Mistral’s first multimodal AI model debuts with ‘Computer Vision’ function
Mistral on Wednesday released its first multimodal artificial intelligence (AI) model, called Pixtral 12B. The AI company, known for its open-source large language models (LLMs), has also made the latest AI model available on GitHub and Hugging Face for users to download and test. Notably, Pixtral, despite being multimodal, can only process images using computer vision technology and answer questions about them. Two special encoders have been added for this functionality; it cannot generate images like Stable Diffusion models or Midjourney’s Generative Adversarial Networks (GANs).
Mistral releases Pixtral 12B
Mistral’s official account on X (formerly known as Twitter), which is known for its minimalist announcements, released the AI model in a after by sharing the magnetlink. The total file size of Pixtral 12B is 24GB and requires an NPU-capable PC or one with a powerful GPU to run the model.
The Pixtral 12B comes with 12 billion parameters and is built using the company’s existing Nemo 12B AI model. Mistral points out that users will also need the Gaussian Error Linear Unit (GeLU) as the vision adapter and 2D Rotary Position Embedding (RoPE) as the vision encoder.

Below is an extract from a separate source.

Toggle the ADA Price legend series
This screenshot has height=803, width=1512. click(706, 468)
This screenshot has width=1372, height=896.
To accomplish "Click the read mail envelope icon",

Specifically, users can upload image files or URLs to the Pixtral 12B and it should be able to answer questions about the image, such as identifying objects, counting the number of objects, and sharing additional information. Since it’s built on Nemo, the model will also be adept at completing all typical text-based tasks.
A Reddit user placed an image over the Pixtral 12B benchmark scores, and it appears that the LLM outperforms Claude-3 Haiku and Phi-3 Vision in multimodal capabilities on the ChartQA bench. It also outperforms both rival AI models on the Massive Multitask Language Understanding (MMLU) bench for multimodal knowledge and reasoning.
Citing a company spokesperson, TechCrunch reports that the Mistral AI model can be refined and used under an Apache 2.0 license. This means that the outputs of the model can be used without restrictions for personal or commercial use. Furthermore, Sophia Yang, the Head of Developer Relations at Mistral, clarified in a after that Pixtral 12B will soon be available on Le Chat and Le Platforme.
For now, users can directly download the AI model using the magnet link provided by the company. Alternatively, the model weights are also hosted about Hugging Face and GitHub mentions.